One other thought -- if we are dealing with quality of doctors, rather than quality of systems and procedures, could we seriously expect to see a change in medical personnel at a given hospital?
On a concluding political note, it is heartening to think that the idea of killing fewer people retains currency in some areas.
Cheerz...Bwana
The real hope is not to use this and other metric for advertising purposes but to gradually move all hospitals to better and better performance.
That being said, if one place really has better results than another, why shouldn't the public know about that? Insurance companies tell me that they hope over time to use this information to encourage patients to those institutions -- and to pay hospitals based on performance rather than on market power.
> while you are asking for public disclosure,
> why do you hide behind "anonymous"
> on this topic?
> Is there something you fear in
> letting the world know who you are?
Okay, I'm the one who wrote about airlines and cars. I really don't know why I went anon on this topic. Except I don't like to own up to being angry.
Honestly, I think it's disgusting if someone doesn't want us to know this info. Truth is, I think it's filthy that the info would be given to providers but kept from the public's view. And I get angry.
And not so patient.
I just received this clarification from Sir Brian Jarmin in a copy of a note he sent to his colleagues from IHI. While this point doesn't change the general conclusion I set forth, I apologize for the error.

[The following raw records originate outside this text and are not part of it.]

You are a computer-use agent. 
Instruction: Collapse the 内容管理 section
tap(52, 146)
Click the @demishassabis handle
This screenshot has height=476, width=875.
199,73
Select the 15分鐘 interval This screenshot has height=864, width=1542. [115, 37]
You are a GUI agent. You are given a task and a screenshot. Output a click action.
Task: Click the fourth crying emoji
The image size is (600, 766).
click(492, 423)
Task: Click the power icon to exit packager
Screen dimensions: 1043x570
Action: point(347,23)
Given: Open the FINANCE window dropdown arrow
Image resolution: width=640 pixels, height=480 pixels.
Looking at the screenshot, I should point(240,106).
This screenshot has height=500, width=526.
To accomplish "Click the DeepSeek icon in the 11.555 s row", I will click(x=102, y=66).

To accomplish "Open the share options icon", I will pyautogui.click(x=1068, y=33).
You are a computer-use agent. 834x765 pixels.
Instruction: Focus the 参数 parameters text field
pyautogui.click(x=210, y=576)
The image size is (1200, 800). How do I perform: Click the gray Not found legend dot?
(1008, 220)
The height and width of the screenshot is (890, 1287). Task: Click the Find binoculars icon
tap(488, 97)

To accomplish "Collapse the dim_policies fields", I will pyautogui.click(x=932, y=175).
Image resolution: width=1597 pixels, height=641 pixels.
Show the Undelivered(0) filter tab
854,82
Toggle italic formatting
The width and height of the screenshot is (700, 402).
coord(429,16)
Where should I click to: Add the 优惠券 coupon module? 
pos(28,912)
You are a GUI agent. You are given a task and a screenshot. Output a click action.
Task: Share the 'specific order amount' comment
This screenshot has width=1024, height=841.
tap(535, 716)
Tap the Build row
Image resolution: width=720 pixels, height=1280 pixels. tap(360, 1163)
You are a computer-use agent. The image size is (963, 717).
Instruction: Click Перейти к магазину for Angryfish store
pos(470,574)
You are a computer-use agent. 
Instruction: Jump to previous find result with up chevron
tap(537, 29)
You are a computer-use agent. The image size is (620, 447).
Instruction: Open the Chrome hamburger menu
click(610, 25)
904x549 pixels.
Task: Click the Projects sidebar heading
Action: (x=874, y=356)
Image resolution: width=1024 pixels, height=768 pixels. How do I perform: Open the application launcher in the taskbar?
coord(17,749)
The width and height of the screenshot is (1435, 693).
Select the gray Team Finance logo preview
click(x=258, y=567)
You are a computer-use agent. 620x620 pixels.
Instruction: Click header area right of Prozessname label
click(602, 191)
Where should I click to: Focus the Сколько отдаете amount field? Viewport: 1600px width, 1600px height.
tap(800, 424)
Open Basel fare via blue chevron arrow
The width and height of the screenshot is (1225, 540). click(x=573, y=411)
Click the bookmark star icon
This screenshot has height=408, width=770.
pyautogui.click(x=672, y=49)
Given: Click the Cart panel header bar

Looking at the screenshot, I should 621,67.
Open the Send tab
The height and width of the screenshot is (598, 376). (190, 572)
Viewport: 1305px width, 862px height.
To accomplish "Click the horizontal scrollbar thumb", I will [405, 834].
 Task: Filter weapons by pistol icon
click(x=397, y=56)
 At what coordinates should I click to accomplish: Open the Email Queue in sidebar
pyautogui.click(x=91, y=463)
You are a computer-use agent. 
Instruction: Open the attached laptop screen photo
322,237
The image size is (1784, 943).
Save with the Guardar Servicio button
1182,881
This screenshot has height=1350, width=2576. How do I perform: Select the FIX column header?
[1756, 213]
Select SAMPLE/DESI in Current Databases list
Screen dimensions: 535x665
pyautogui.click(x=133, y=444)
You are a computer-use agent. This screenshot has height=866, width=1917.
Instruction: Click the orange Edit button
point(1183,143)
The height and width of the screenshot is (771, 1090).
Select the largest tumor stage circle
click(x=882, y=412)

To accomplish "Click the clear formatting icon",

"Paul Levy doesn't mention that it's the regression-adjusted-HSMR that he is referring to for the BI/Deaconess (they had a value of 71.7 for 2004), nor that the comparison should be with the value for the USA as a whole, which was 86 for 2004. This makes quite a difference because people reading his blog might assume that the USA HSMR value is 100 for 2004 (and he himself may think that's the case). They are 14 points below the national value, not 28 points.
"In making these comments I am assuming that he is referring to the HSMRs that I calculate, though he doesn't mention that and it's not mentioned on the IHI web link that he gives.
"I think we should be careful to make sure that people don't misunderstand HSMRs: a couple of references wouldn't go amiss near the front of the IHI website where HSMRs are first discussed - this would help to avoid any confusion between HSMRs and regression-adjusted-HSMRs. It would also make clear that the comparison which I give is with the USA value for the year in question (in this instance a USA HSMR value of 86 for the year 2004) and not with a value of 100. The USA HSMR value is, of course, 100 for the year 2000, by definition, because I use the USA year 2000 as the reference norm."